EXERCISE INSTRUCTIONS
Please copy out each line of the entries in which "handle" appears.
::: PROVIDED DATA
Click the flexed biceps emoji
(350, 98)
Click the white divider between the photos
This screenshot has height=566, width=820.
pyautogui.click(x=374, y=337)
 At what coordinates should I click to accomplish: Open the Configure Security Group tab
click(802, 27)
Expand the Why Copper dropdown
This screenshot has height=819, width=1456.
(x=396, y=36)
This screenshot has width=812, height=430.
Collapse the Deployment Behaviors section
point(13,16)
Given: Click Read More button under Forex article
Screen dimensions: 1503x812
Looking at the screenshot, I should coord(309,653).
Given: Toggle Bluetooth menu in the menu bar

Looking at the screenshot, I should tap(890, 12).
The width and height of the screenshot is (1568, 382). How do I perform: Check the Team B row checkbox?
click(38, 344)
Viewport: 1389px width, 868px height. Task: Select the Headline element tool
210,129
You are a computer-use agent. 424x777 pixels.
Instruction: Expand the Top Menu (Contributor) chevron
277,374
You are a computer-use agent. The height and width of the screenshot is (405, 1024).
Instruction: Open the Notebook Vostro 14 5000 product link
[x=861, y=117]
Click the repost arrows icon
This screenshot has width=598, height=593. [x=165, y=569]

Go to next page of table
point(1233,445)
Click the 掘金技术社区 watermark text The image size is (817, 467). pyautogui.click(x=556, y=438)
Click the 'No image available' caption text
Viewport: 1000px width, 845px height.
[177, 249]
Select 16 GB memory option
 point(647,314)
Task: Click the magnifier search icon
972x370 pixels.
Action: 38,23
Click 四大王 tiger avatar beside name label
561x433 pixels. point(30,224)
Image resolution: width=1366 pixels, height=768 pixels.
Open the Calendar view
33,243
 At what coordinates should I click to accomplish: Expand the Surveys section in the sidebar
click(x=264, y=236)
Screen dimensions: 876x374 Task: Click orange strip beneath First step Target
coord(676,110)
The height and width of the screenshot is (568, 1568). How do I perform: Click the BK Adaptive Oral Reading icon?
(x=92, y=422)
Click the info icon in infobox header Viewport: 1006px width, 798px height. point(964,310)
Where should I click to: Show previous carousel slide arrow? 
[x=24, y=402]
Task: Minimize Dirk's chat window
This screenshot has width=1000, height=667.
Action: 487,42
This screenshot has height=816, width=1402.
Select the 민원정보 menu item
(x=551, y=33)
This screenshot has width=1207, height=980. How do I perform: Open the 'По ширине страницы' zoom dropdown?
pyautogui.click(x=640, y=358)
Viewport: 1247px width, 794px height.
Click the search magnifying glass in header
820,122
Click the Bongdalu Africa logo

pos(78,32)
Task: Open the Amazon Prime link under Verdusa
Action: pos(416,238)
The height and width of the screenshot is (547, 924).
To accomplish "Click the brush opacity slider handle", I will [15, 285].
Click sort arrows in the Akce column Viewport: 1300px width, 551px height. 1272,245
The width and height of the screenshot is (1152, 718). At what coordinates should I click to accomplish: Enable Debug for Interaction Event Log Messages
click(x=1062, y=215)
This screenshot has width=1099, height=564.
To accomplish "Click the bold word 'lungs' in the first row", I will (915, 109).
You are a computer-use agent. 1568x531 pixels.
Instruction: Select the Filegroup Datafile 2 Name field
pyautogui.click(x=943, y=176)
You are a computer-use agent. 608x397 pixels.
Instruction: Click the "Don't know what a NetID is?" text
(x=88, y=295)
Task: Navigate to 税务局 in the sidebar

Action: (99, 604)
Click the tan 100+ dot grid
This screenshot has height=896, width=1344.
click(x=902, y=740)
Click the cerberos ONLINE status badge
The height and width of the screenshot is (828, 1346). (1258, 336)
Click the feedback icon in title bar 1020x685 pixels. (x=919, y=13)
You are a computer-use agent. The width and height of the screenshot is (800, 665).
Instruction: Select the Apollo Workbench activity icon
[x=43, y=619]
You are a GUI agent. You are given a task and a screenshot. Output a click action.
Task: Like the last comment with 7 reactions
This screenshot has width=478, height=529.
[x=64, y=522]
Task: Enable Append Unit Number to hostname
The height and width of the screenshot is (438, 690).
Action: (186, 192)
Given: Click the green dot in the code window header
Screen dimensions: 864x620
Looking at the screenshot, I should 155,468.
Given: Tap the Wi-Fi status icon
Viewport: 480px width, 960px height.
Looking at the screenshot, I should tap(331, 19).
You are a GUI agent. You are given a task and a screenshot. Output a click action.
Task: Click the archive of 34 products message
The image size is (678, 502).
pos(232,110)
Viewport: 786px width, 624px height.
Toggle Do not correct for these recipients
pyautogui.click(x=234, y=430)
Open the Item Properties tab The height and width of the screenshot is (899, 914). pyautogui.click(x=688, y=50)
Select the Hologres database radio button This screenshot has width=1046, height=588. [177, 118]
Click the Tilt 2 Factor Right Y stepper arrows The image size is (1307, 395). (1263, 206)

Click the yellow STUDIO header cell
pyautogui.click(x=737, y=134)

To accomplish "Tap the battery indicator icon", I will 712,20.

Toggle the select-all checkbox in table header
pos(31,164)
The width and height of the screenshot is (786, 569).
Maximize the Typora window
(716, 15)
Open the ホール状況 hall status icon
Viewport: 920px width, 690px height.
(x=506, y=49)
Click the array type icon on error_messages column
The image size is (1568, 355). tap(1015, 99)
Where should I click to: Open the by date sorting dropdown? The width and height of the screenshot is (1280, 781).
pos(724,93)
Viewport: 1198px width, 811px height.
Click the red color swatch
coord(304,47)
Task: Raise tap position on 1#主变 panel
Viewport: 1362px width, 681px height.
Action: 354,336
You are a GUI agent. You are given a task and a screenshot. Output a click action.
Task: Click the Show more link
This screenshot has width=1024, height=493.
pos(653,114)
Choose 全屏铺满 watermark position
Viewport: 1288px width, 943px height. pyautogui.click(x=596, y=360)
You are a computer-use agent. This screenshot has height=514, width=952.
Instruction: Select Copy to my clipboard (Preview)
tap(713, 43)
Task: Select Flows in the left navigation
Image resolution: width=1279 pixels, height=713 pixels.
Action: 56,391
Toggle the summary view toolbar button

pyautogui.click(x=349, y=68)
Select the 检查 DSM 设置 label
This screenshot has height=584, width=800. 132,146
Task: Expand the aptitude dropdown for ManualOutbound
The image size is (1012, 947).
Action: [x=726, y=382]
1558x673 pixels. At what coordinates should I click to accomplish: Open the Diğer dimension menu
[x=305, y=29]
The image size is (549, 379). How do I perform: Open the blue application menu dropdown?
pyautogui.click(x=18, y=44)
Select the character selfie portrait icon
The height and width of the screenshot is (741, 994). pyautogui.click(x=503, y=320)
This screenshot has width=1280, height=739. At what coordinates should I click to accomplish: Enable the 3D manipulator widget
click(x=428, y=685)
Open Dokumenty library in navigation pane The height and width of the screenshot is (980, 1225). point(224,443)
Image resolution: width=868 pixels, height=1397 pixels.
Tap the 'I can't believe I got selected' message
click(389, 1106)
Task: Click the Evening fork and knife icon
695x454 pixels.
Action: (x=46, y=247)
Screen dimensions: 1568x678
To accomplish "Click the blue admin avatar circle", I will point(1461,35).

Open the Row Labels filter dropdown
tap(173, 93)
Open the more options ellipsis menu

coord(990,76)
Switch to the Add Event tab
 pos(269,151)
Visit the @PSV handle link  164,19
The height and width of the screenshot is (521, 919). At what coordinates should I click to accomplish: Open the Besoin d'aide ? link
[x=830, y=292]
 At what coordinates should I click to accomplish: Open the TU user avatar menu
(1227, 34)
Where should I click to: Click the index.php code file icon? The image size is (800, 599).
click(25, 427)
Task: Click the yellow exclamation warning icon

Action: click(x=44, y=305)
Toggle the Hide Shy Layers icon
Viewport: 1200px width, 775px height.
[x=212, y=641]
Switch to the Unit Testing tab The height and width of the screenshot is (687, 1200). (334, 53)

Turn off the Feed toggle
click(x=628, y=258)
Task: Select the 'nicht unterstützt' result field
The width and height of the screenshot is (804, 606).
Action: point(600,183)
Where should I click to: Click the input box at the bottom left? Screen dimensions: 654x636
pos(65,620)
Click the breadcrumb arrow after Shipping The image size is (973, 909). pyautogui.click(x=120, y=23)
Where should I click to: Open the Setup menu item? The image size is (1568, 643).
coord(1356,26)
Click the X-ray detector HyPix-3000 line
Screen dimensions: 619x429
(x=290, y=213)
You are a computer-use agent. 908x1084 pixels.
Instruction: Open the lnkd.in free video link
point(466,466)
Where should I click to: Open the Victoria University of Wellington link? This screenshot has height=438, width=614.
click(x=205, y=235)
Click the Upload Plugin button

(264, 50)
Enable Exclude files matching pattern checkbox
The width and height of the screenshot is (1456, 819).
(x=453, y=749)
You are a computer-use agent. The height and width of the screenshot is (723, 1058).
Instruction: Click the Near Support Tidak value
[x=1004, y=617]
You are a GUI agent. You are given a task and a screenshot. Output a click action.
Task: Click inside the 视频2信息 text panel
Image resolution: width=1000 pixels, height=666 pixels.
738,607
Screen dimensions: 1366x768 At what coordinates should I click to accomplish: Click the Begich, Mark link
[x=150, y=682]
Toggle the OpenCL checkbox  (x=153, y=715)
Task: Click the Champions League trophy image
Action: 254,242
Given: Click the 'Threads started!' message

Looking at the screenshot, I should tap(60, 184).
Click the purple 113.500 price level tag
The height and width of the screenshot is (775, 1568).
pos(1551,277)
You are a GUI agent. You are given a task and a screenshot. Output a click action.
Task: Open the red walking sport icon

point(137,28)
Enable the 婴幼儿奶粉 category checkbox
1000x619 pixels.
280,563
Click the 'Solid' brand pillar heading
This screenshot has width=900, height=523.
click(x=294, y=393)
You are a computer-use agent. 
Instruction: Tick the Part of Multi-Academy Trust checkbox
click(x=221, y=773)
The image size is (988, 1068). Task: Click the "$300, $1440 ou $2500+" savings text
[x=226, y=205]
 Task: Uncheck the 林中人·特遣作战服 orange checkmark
::::::
RESULT BELOW
To accomplish "Click the brush opacity slider handle", I will [15, 285].
Visit the @PSV handle link  164,19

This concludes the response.